When they buried him, at the long, green grounds in North London, I do not remember the Psalms being said. Perhaps they were said, quietly, by the rabbi. Or the men doing the burying. I asked if I could carry the coffin and they said, “No, you aren’t insured.” I do remember my friends helping me to throw the dirt in the grave, and my best friend since the age of eleven encouraging me to throw another spade full of dirt, and another spade. “Go on,” he said, “it’s good. Throw more dirt in.”
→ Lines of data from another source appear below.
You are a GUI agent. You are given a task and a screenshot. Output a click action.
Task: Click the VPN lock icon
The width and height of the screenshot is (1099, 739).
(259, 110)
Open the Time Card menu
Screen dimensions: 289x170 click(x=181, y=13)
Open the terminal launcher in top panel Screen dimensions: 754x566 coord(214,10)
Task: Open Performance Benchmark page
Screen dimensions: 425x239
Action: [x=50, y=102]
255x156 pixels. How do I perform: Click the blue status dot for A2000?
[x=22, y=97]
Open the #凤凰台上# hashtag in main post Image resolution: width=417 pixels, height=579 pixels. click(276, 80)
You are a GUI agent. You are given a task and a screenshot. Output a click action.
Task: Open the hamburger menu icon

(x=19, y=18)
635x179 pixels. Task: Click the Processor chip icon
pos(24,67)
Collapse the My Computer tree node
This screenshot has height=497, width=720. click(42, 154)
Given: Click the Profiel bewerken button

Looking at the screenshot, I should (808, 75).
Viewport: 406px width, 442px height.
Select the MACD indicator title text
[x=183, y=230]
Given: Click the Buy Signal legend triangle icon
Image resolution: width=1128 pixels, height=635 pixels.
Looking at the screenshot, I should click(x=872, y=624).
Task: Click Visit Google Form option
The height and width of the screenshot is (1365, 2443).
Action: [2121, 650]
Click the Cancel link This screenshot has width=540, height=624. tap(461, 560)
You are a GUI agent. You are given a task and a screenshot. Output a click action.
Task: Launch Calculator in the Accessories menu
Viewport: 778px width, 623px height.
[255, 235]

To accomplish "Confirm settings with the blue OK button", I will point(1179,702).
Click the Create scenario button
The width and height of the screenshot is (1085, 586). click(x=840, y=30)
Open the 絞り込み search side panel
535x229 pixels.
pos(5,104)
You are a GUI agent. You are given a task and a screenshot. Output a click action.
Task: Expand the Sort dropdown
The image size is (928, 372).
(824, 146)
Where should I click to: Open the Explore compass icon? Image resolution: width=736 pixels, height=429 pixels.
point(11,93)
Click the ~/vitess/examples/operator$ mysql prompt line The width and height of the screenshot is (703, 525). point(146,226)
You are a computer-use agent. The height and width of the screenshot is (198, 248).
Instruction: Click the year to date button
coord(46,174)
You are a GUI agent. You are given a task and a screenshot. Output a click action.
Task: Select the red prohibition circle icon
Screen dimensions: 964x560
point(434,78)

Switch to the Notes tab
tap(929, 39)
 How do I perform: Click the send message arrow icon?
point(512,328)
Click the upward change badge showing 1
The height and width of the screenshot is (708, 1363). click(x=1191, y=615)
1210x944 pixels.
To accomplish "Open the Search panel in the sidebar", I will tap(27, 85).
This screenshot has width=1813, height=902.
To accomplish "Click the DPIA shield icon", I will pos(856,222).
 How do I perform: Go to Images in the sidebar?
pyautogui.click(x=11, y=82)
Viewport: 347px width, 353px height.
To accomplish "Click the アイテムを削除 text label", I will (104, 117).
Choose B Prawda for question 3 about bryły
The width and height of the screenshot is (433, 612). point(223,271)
Aside from him saying that, what comforted me was not the rabbi saying Psalms but his reference to the Torah reading of that week, which was Aaron and his sons driving back the plague. How did they drive back the plague? They brought incense in their censers and they walked out into the carnage with it. And their prayers stopped death. I found that story very comforting. The Psalms not so much.
Psalm 16
An inscription of David.
Keep me God for I have taken shelter in you:
You said to the Lord you are my master, my good is only from you:
As for the sanctities there are in the land and monuments that all desire
May the statues increase for those that betrothed another
Without me offering their libations of blood
And without me raising their names on my mouth:
The Lord is my lot and cup you grasp my destiny:
My allotments have been pleasant, even my estate has been sweet to me:
I’ll bless the Lord that he counseled me, even at night my spleen tormented me:
I’ve kept the Lord before me always so I do not fall away from my right:
Therefore my heart rejoiced and my inside was glad and all my flesh stayed safe
For you will not leave my life to the underworld you will not let your follower see the pit
You’ll inform me the rising path to life
The satisfaction of celebrations is in your presence,
pleasures are in your right hand for all eternity.
The funeral recitation of this Psalm, first recorded by a congregation near Hamburg in 1857, has since spread to most Jewish congregations. It says that all pleasure is in God’s hand. Do not look for it in this life. That too is a message that applies to all nations. You will not find comfort for your dead in the synagogue, or any other place of worship, before you see his face. The Psalms are there to help you cope with that, after the Justification of the Sentence makes the bold claim that you can accept it.